Le président américain Joe Biden a déclaré que l'effondrement du gouvernement Assad était un « acte fondamental de justice » après des décennies de répression, mais a averti que la prise de contrôle par les rebelles islamistes créait un moment de « risque et d'incertitude ».
Le Premier ministre israélien Benjamin Netanyahou a déclaré que l'effondrement du gouvernement Assad était le « résultat direct » de l'action de son pays contre le Hezbollah et l'Iran.
L'Irak, où de puissantes milices soutenues par l'Iran ont envoyé des combattants pour soutenir l'armée syrienne dans la guerre civile, a déclaré qu'il soutenait les efforts visant à ouvrir un dialogue en Syrie « conduisant à l'adoption d'une constitution pluraliste qui préserve les droits humains et civils des Syriens ».
Le roi de Jordanie Abdullah, dont le pays soutenait les factions rebelles au début de la guerre, a déclaré que la Jordanie respectait la volonté et les choix du peuple syrien.

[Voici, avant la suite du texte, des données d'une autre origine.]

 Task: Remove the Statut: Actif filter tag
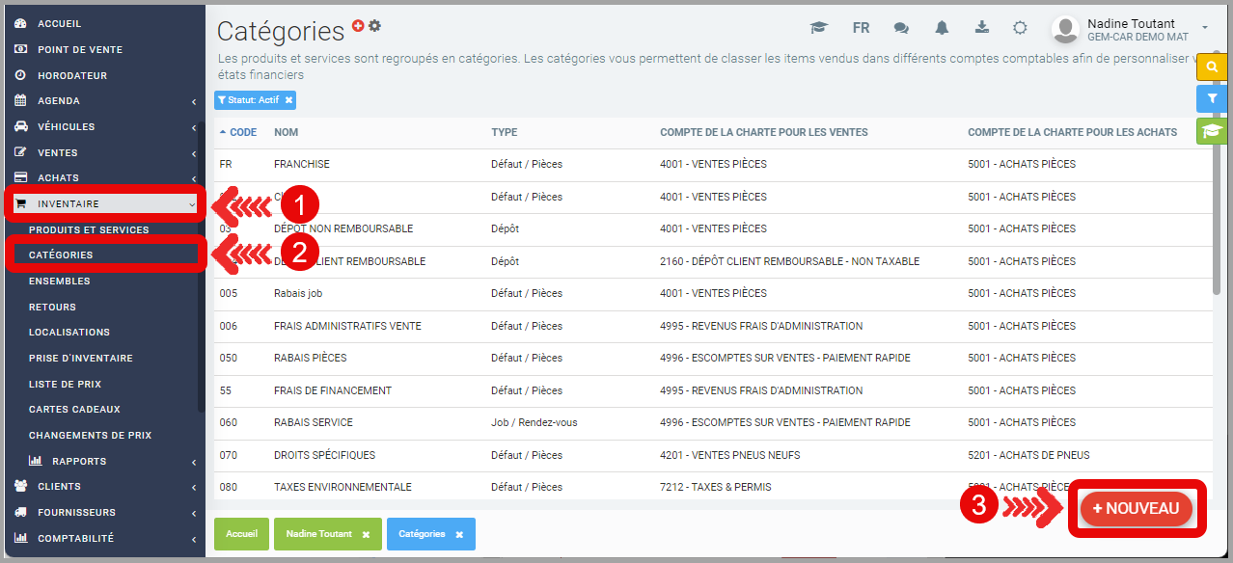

Il a souligné l'importance d'éviter « tout conflit qui pourrait conduire au chaos ».
Le chef de la politique étrangère de l'Union européenne, Kaja Kallas, a qualifié la chute d'Assad de « développement positif et attendu depuis longtemps », et a déclaré que la priorité du bloc était d'assurer la sécurité dans la région.